__Data items__.
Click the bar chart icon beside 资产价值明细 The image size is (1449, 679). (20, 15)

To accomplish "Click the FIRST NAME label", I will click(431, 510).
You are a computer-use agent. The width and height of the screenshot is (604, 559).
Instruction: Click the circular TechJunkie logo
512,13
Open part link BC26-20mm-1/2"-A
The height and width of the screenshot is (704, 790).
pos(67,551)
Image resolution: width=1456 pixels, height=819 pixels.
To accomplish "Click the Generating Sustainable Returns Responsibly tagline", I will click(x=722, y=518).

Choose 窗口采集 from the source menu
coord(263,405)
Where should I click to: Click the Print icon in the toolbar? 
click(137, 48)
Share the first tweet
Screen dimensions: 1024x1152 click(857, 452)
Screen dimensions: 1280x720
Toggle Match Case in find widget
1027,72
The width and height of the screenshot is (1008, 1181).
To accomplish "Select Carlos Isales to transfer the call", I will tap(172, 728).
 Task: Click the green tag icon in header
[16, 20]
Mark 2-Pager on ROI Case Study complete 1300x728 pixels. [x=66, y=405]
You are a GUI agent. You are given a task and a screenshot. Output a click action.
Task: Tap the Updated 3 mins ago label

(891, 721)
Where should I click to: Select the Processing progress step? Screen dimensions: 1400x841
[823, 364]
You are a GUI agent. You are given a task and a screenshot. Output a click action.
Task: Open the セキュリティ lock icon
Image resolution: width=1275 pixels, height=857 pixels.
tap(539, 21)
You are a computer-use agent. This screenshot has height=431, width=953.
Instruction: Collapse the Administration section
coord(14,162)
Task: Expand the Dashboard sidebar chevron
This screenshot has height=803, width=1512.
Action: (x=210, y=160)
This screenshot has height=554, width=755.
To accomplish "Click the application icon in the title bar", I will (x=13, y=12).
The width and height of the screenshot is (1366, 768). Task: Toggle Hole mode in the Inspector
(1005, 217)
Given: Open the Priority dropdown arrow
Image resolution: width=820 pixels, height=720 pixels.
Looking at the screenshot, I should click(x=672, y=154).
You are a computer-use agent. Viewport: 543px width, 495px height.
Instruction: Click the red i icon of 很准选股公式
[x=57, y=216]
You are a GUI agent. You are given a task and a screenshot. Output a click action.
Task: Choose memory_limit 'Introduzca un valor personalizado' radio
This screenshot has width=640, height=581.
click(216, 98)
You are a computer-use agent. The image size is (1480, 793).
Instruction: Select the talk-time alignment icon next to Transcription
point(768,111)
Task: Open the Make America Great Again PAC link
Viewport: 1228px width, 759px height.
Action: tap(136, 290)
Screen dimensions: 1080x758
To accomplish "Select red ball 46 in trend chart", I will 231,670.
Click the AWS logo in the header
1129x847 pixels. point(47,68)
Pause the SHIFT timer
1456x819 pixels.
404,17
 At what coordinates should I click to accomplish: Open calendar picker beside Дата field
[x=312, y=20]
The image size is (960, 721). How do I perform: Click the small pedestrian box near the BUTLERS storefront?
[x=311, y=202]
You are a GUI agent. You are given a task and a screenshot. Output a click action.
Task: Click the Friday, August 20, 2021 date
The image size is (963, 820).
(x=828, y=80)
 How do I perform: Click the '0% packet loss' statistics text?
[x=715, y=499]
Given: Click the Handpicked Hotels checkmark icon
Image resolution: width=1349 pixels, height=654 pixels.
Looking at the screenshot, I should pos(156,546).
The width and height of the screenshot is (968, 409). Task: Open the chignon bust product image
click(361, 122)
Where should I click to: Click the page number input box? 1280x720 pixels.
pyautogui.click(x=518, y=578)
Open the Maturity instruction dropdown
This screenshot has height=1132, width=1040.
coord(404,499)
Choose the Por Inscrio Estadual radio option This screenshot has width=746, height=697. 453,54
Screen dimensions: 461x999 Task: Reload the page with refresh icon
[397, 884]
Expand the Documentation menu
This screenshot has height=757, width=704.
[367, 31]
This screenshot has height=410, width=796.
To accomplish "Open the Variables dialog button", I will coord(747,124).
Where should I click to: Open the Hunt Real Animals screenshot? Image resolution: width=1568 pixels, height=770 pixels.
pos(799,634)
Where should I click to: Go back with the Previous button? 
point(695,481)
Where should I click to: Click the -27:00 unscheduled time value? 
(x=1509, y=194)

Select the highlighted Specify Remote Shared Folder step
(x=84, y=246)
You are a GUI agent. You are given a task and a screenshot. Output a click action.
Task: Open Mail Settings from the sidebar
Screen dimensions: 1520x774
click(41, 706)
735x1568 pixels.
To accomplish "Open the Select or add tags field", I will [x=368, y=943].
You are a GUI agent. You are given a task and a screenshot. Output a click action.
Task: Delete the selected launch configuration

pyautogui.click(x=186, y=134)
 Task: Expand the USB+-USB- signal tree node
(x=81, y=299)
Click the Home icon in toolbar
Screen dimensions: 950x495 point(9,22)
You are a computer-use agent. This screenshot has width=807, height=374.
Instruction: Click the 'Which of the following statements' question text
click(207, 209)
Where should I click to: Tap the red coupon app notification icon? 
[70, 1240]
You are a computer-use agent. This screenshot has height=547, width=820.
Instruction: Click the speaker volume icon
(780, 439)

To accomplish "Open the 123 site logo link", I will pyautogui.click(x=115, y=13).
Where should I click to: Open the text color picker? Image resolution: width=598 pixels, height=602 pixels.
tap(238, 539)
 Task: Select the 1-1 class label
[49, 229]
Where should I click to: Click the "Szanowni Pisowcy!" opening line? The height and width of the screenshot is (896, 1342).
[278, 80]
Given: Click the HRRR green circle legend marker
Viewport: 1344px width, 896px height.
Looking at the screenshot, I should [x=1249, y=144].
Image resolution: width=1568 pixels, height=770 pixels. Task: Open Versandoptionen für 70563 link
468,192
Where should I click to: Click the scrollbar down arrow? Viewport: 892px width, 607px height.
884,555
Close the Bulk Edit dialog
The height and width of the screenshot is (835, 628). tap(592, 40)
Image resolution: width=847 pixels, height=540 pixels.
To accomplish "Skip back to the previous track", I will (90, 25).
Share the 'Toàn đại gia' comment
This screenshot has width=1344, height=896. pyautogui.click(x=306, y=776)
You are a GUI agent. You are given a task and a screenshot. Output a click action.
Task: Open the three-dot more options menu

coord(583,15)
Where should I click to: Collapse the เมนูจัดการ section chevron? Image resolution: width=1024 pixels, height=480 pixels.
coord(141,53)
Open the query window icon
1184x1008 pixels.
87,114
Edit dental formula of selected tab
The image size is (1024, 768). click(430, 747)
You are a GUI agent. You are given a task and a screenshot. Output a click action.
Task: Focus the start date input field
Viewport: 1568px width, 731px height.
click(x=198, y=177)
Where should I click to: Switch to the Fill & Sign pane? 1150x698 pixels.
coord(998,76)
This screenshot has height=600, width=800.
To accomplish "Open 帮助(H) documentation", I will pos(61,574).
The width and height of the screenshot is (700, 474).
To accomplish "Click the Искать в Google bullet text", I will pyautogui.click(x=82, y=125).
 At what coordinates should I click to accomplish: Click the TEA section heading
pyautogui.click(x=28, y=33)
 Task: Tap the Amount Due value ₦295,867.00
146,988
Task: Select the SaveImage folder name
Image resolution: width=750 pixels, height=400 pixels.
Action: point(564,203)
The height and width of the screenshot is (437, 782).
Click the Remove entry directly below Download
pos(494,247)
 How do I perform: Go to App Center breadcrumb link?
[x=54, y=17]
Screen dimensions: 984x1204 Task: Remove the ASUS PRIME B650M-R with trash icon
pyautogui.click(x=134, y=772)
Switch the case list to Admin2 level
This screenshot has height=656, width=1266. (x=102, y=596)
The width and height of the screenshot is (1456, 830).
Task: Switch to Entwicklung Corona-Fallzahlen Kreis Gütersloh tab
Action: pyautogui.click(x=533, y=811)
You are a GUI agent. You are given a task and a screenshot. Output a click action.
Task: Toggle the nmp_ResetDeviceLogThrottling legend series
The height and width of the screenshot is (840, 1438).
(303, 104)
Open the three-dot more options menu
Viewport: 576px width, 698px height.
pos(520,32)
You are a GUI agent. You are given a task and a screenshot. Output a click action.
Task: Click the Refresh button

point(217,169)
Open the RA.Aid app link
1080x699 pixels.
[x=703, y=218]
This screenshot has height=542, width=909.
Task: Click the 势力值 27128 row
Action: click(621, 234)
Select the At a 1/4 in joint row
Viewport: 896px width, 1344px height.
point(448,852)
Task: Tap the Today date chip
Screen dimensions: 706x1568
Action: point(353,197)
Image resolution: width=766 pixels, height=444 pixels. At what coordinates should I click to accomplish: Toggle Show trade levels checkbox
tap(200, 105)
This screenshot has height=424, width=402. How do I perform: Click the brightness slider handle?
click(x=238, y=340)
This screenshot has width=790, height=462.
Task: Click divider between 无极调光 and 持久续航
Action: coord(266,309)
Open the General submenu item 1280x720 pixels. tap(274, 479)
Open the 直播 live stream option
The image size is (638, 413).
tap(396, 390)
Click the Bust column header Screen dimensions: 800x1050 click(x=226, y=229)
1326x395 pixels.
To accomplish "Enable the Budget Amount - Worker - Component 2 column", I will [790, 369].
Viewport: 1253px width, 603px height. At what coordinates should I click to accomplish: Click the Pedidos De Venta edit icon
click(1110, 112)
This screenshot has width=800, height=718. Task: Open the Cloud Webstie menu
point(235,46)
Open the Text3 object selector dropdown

__TASK DETAILS__. For the records above, give the number of lines containing the string "computer" and no other words.

__TASK RESULT__. 6